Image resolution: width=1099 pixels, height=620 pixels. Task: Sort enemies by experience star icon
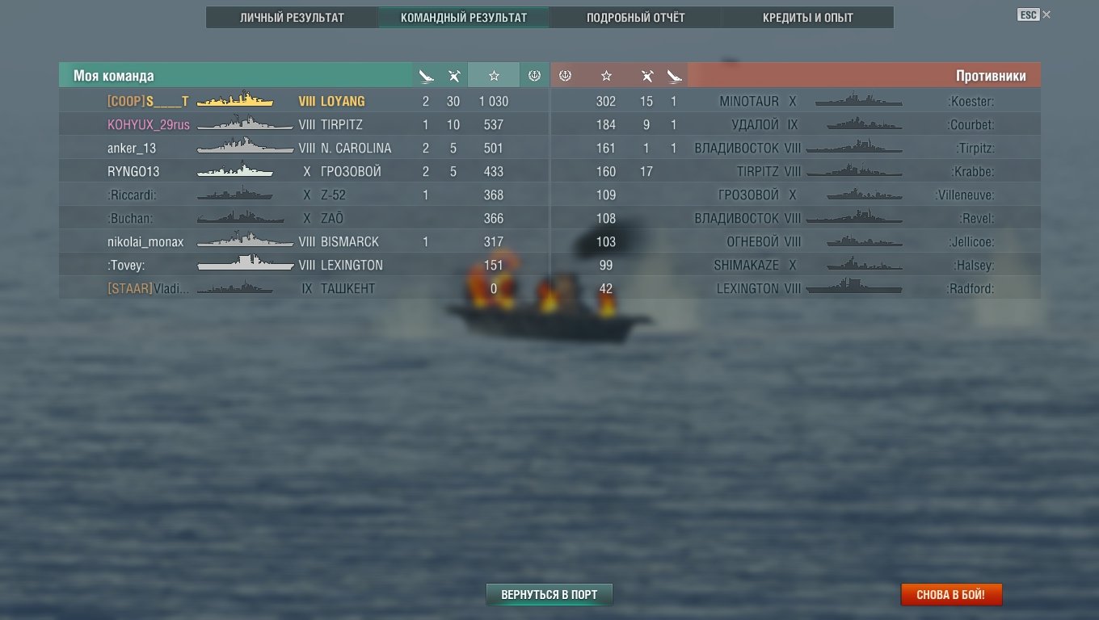(x=606, y=76)
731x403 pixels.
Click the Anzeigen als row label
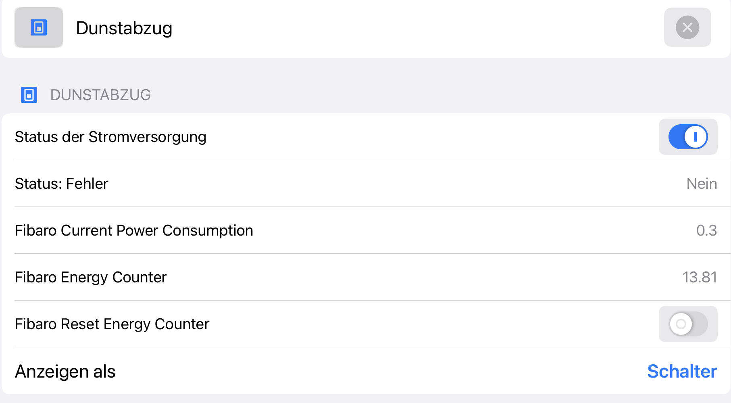click(x=65, y=371)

◆ **What you have to do**
Copy out every line of the listing above word for word, omitting the pictures.

◆ **Answer to this task**
Image resolution: width=1099 pixels, height=620 pixels. Task: Sort enemies by experience star icon
(x=606, y=76)
731x403 pixels.
Click the Anzeigen als row label
click(x=65, y=371)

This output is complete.